Yesterday felt much more like a gut-punch than did the last GOP midterm wave in 2010. I wondered if that was just because present pain is more salient than that of four years ago, but looking over my 2010 recap posts, it really does seem like I was at least putting on a braver face than I'm feeling now.
In some ways, this is very strange. Objectively, 2010 was a far greater disaster for team blue than 2014. 2010 was a redistricting year, meaning that the GOP wave hurt the Democratic Party for upwards of a decade. And the 2010 election actually blocked substantive Democratic progress -- we could pass legislation with control over the House and Senate. Flipping the Senate just means we go from doing nothing to doing more nothing (I will mail $20 to the Denver Post for every piece of substantive legislation that gets passed and signed by the President if they agree to set one of themselves on fire each month that doesn't happen. That may seem harsh, but the punditry-biz suffers from a severe lack of accountability and theirs was an obviously ludicrous prediction ex ante).
I think what's bothering me is more psychological. 2010 was the wave of the unknowns. Yes, many of those elected were lunatics, but they weren't known lunatics. They had been out of power. They were unproven quantities. It was nothing more than voting for "the other guy."

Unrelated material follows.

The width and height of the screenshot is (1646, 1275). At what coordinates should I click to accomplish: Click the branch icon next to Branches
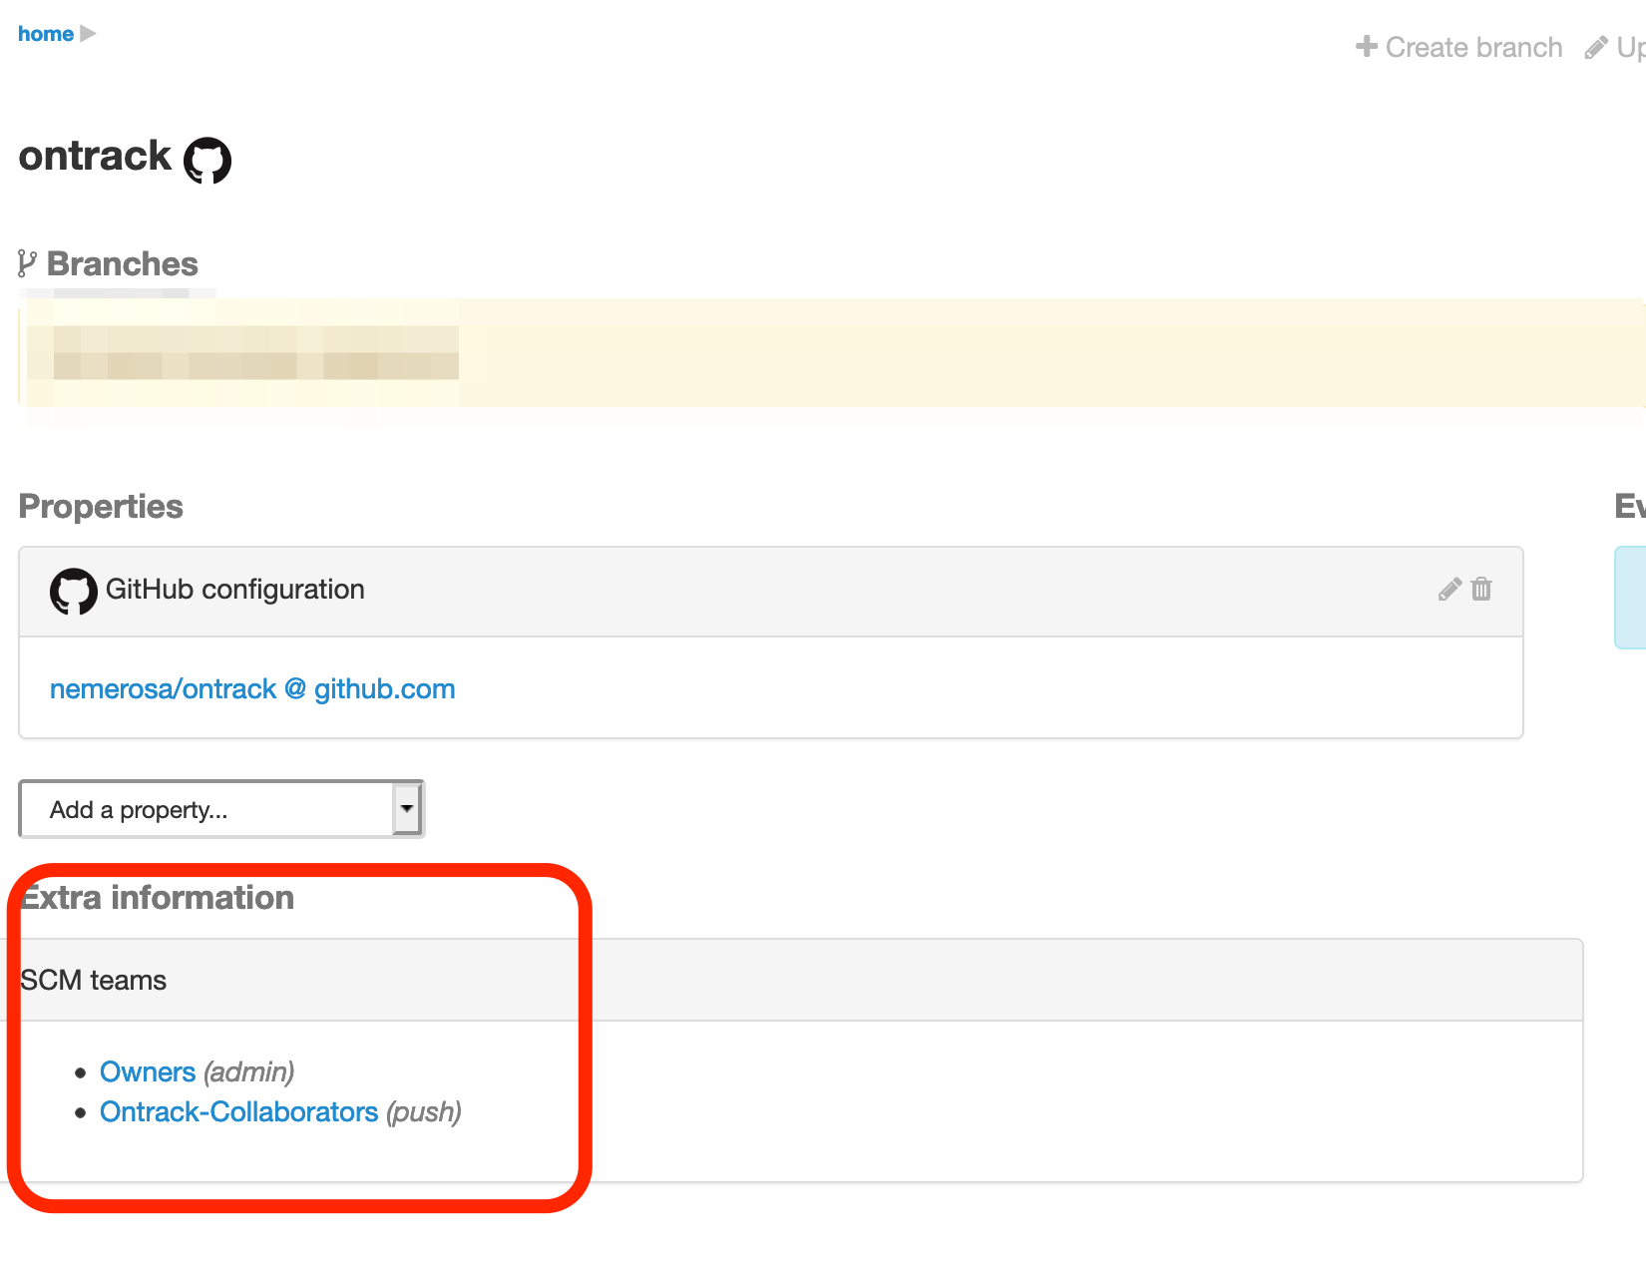27,264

By contrast, some of the big winners this cycle -- Sam Brownback, Paul LePage, Rick Scott, Thom Willis, to name four that spring immediately to mind -- have spent the last few years affirmatively making their communities worse. Far, far worse. They're very known quantities. They planted a flag on pursuing and implementing policies that run the gamut from disastrous (Kansas tax cuts) to abjectly immoral (rejecting Medicaid expansion; voter ID rules). And they were rewarded for it. The expressive message of this election -- fairly or not -- was to affirm those choices. Maybe that's why my sentiments feel much more akin to how I felt in 2004. There too, what hurt wasn't that the wrong choice was made, it was that the wrong choice was ratified. "An error", as the saying goes, "doesn't become a mistake until you refuse to correct it."